# What to do
For this task, every record below must be reproduced exactly.

# Information given

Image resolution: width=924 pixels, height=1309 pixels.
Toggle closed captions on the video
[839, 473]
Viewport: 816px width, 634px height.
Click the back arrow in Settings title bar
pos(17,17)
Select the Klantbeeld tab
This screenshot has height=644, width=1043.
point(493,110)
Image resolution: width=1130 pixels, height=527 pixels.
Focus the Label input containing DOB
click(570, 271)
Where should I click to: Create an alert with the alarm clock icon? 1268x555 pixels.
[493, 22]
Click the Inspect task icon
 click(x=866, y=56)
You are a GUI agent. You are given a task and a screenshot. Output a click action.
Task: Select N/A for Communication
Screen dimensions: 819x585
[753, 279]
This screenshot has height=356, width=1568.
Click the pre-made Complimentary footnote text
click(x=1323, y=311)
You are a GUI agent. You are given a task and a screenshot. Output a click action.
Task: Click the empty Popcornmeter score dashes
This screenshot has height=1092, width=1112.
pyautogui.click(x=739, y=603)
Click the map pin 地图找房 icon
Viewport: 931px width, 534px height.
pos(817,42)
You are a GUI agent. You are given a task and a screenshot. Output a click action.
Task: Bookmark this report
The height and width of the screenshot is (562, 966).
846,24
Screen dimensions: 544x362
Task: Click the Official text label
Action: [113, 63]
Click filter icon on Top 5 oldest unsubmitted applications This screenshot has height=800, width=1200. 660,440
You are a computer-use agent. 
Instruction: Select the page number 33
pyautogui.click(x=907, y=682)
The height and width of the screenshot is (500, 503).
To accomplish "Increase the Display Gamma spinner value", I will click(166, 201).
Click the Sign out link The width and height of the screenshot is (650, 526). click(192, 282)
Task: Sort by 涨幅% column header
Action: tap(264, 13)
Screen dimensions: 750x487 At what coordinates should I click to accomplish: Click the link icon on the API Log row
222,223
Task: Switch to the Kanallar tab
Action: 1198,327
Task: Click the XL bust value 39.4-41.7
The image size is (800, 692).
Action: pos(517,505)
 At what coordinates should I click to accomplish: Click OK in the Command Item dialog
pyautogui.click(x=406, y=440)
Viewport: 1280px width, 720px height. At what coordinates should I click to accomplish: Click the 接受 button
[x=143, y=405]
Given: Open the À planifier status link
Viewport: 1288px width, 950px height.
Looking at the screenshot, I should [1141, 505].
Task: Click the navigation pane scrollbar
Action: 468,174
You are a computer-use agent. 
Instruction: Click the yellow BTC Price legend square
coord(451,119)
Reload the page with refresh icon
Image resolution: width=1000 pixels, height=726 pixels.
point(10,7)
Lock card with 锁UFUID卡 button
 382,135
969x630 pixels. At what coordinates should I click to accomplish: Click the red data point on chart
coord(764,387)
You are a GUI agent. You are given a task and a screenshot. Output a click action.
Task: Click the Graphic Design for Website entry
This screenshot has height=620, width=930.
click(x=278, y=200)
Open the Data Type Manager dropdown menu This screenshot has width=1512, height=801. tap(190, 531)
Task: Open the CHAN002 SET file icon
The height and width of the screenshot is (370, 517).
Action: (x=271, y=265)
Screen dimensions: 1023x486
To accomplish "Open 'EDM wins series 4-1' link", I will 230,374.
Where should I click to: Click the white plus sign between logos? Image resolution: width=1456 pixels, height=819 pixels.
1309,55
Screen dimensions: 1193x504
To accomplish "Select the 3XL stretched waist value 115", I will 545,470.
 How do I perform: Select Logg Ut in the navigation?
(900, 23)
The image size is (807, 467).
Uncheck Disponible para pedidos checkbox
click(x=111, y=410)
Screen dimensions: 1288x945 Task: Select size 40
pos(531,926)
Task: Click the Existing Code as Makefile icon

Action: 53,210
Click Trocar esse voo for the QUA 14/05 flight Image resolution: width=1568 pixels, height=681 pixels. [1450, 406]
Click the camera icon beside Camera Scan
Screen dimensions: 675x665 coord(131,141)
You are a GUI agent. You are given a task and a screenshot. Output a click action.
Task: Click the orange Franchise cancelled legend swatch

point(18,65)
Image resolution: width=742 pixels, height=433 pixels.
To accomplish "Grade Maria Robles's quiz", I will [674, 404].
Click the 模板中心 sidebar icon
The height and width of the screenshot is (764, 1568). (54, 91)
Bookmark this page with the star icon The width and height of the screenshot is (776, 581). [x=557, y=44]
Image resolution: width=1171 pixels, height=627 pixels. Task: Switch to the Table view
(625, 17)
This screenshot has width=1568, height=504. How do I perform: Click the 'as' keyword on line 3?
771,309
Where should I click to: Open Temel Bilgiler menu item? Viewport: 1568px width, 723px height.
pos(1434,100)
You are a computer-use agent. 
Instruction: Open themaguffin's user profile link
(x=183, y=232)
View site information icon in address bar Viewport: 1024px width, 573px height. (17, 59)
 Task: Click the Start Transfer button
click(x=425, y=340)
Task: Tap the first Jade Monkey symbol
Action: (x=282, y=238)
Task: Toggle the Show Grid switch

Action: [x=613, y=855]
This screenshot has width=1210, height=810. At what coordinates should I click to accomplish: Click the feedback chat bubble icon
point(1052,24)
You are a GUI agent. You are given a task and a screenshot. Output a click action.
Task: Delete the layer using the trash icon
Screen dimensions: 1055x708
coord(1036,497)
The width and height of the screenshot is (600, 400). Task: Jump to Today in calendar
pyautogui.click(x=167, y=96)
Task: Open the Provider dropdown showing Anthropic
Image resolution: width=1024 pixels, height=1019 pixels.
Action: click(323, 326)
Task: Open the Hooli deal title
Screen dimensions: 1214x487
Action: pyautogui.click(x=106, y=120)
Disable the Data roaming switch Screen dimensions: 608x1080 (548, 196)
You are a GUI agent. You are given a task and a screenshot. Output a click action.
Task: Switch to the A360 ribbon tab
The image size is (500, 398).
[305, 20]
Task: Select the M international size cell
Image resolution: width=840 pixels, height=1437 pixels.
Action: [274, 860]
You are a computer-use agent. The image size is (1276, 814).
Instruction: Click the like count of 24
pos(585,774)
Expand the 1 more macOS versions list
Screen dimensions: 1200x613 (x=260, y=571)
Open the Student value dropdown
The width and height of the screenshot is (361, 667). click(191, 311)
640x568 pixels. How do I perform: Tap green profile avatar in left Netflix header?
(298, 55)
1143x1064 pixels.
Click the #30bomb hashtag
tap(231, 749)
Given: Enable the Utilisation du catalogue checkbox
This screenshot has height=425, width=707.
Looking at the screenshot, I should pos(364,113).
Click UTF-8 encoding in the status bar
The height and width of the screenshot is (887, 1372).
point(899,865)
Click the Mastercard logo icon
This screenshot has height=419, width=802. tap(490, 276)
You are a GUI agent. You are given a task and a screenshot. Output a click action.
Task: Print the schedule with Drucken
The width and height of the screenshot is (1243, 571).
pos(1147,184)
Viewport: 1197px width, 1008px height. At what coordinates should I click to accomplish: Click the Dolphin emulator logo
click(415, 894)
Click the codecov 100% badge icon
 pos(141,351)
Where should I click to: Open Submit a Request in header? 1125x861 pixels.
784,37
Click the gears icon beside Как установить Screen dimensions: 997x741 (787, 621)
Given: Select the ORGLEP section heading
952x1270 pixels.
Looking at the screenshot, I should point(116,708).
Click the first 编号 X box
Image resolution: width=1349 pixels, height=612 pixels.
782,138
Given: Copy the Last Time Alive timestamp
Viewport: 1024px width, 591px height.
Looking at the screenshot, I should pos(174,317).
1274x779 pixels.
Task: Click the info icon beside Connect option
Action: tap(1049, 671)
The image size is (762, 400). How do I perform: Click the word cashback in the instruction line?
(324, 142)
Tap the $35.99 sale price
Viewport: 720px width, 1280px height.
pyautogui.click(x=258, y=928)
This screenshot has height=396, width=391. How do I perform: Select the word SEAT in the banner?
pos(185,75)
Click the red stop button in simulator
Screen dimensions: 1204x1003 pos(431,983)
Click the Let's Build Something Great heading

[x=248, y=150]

# Written reply
Image resolution: width=924 pixels, height=1309 pixels.
Toggle closed captions on the video
[839, 473]
Viewport: 816px width, 634px height.
Click the back arrow in Settings title bar
pos(17,17)
Select the Klantbeeld tab
This screenshot has height=644, width=1043.
point(493,110)
Image resolution: width=1130 pixels, height=527 pixels.
Focus the Label input containing DOB
click(570, 271)
Where should I click to: Create an alert with the alarm clock icon? 1268x555 pixels.
[493, 22]
Click the Inspect task icon
 click(x=866, y=56)
You are a GUI agent. You are given a task and a screenshot. Output a click action.
Task: Select N/A for Communication
Screen dimensions: 819x585
[753, 279]
This screenshot has height=356, width=1568.
Click the pre-made Complimentary footnote text
click(x=1323, y=311)
You are a GUI agent. You are given a task and a screenshot. Output a click action.
Task: Click the empty Popcornmeter score dashes
This screenshot has height=1092, width=1112.
pyautogui.click(x=739, y=603)
Click the map pin 地图找房 icon
Viewport: 931px width, 534px height.
pos(817,42)
You are a GUI agent. You are given a task and a screenshot. Output a click action.
Task: Bookmark this report
The height and width of the screenshot is (562, 966).
846,24
Screen dimensions: 544x362
Task: Click the Official text label
Action: [113, 63]
Click filter icon on Top 5 oldest unsubmitted applications This screenshot has height=800, width=1200. 660,440
You are a computer-use agent. 
Instruction: Select the page number 33
pyautogui.click(x=907, y=682)
The height and width of the screenshot is (500, 503).
To accomplish "Increase the Display Gamma spinner value", I will click(166, 201).
Click the Sign out link The width and height of the screenshot is (650, 526). click(192, 282)
Task: Sort by 涨幅% column header
Action: tap(264, 13)
Screen dimensions: 750x487 At what coordinates should I click to accomplish: Click the link icon on the API Log row
222,223
Task: Switch to the Kanallar tab
Action: 1198,327
Task: Click the XL bust value 39.4-41.7
The image size is (800, 692).
Action: pos(517,505)
 At what coordinates should I click to accomplish: Click OK in the Command Item dialog
pyautogui.click(x=406, y=440)
Viewport: 1280px width, 720px height. At what coordinates should I click to accomplish: Click the 接受 button
[x=143, y=405]
Given: Open the À planifier status link
Viewport: 1288px width, 950px height.
Looking at the screenshot, I should [1141, 505].
Task: Click the navigation pane scrollbar
Action: 468,174
You are a computer-use agent. 
Instruction: Click the yellow BTC Price legend square
coord(451,119)
Reload the page with refresh icon
Image resolution: width=1000 pixels, height=726 pixels.
point(10,7)
Lock card with 锁UFUID卡 button
 382,135
969x630 pixels. At what coordinates should I click to accomplish: Click the red data point on chart
coord(764,387)
You are a GUI agent. You are given a task and a screenshot. Output a click action.
Task: Click the Graphic Design for Website entry
This screenshot has height=620, width=930.
click(x=278, y=200)
Open the Data Type Manager dropdown menu This screenshot has width=1512, height=801. tap(190, 531)
Task: Open the CHAN002 SET file icon
The height and width of the screenshot is (370, 517).
Action: (x=271, y=265)
Screen dimensions: 1023x486
To accomplish "Open 'EDM wins series 4-1' link", I will 230,374.
Where should I click to: Click the white plus sign between logos? Image resolution: width=1456 pixels, height=819 pixels.
1309,55
Screen dimensions: 1193x504
To accomplish "Select the 3XL stretched waist value 115", I will 545,470.
 How do I perform: Select Logg Ut in the navigation?
(900, 23)
The image size is (807, 467).
Uncheck Disponible para pedidos checkbox
click(x=111, y=410)
Screen dimensions: 1288x945 Task: Select size 40
pos(531,926)
Task: Click the Existing Code as Makefile icon

Action: 53,210
Click Trocar esse voo for the QUA 14/05 flight Image resolution: width=1568 pixels, height=681 pixels. [1450, 406]
Click the camera icon beside Camera Scan
Screen dimensions: 675x665 coord(131,141)
You are a GUI agent. You are given a task and a screenshot. Output a click action.
Task: Click the orange Franchise cancelled legend swatch

point(18,65)
Image resolution: width=742 pixels, height=433 pixels.
To accomplish "Grade Maria Robles's quiz", I will [674, 404].
Click the 模板中心 sidebar icon
The height and width of the screenshot is (764, 1568). (54, 91)
Bookmark this page with the star icon The width and height of the screenshot is (776, 581). [x=557, y=44]
Image resolution: width=1171 pixels, height=627 pixels. Task: Switch to the Table view
(625, 17)
This screenshot has width=1568, height=504. How do I perform: Click the 'as' keyword on line 3?
771,309
Where should I click to: Open Temel Bilgiler menu item? Viewport: 1568px width, 723px height.
pos(1434,100)
You are a computer-use agent. 
Instruction: Open themaguffin's user profile link
(x=183, y=232)
View site information icon in address bar Viewport: 1024px width, 573px height. (17, 59)
 Task: Click the Start Transfer button
click(x=425, y=340)
Task: Tap the first Jade Monkey symbol
Action: (x=282, y=238)
Task: Toggle the Show Grid switch

Action: [x=613, y=855]
This screenshot has width=1210, height=810. At what coordinates should I click to accomplish: Click the feedback chat bubble icon
point(1052,24)
You are a GUI agent. You are given a task and a screenshot. Output a click action.
Task: Delete the layer using the trash icon
Screen dimensions: 1055x708
coord(1036,497)
The width and height of the screenshot is (600, 400). Task: Jump to Today in calendar
pyautogui.click(x=167, y=96)
Task: Open the Provider dropdown showing Anthropic
Image resolution: width=1024 pixels, height=1019 pixels.
Action: click(323, 326)
Task: Open the Hooli deal title
Screen dimensions: 1214x487
Action: pyautogui.click(x=106, y=120)
Disable the Data roaming switch Screen dimensions: 608x1080 (548, 196)
You are a GUI agent. You are given a task and a screenshot. Output a click action.
Task: Switch to the A360 ribbon tab
The image size is (500, 398).
[305, 20]
Task: Select the M international size cell
Image resolution: width=840 pixels, height=1437 pixels.
Action: [274, 860]
You are a computer-use agent. The image size is (1276, 814).
Instruction: Click the like count of 24
pos(585,774)
Expand the 1 more macOS versions list
Screen dimensions: 1200x613 (x=260, y=571)
Open the Student value dropdown
The width and height of the screenshot is (361, 667). click(191, 311)
640x568 pixels. How do I perform: Tap green profile avatar in left Netflix header?
(298, 55)
1143x1064 pixels.
Click the #30bomb hashtag
tap(231, 749)
Given: Enable the Utilisation du catalogue checkbox
This screenshot has height=425, width=707.
Looking at the screenshot, I should pos(364,113).
Click UTF-8 encoding in the status bar
The height and width of the screenshot is (887, 1372).
point(899,865)
Click the Mastercard logo icon
This screenshot has height=419, width=802. tap(490, 276)
You are a GUI agent. You are given a task and a screenshot. Output a click action.
Task: Print the schedule with Drucken
The width and height of the screenshot is (1243, 571).
pos(1147,184)
Viewport: 1197px width, 1008px height. At what coordinates should I click to accomplish: Click the Dolphin emulator logo
click(415, 894)
Click the codecov 100% badge icon
 pos(141,351)
Where should I click to: Open Submit a Request in header? 1125x861 pixels.
784,37
Click the gears icon beside Как установить Screen dimensions: 997x741 (787, 621)
Given: Select the ORGLEP section heading
952x1270 pixels.
Looking at the screenshot, I should point(116,708).
Click the first 编号 X box
Image resolution: width=1349 pixels, height=612 pixels.
782,138
Given: Copy the Last Time Alive timestamp
Viewport: 1024px width, 591px height.
Looking at the screenshot, I should pos(174,317).
1274x779 pixels.
Task: Click the info icon beside Connect option
Action: tap(1049, 671)
The image size is (762, 400). How do I perform: Click the word cashback in the instruction line?
(324, 142)
Tap the $35.99 sale price
Viewport: 720px width, 1280px height.
pyautogui.click(x=258, y=928)
This screenshot has height=396, width=391. How do I perform: Select the word SEAT in the banner?
pos(185,75)
Click the red stop button in simulator
Screen dimensions: 1204x1003 pos(431,983)
Click the Let's Build Something Great heading

[x=248, y=150]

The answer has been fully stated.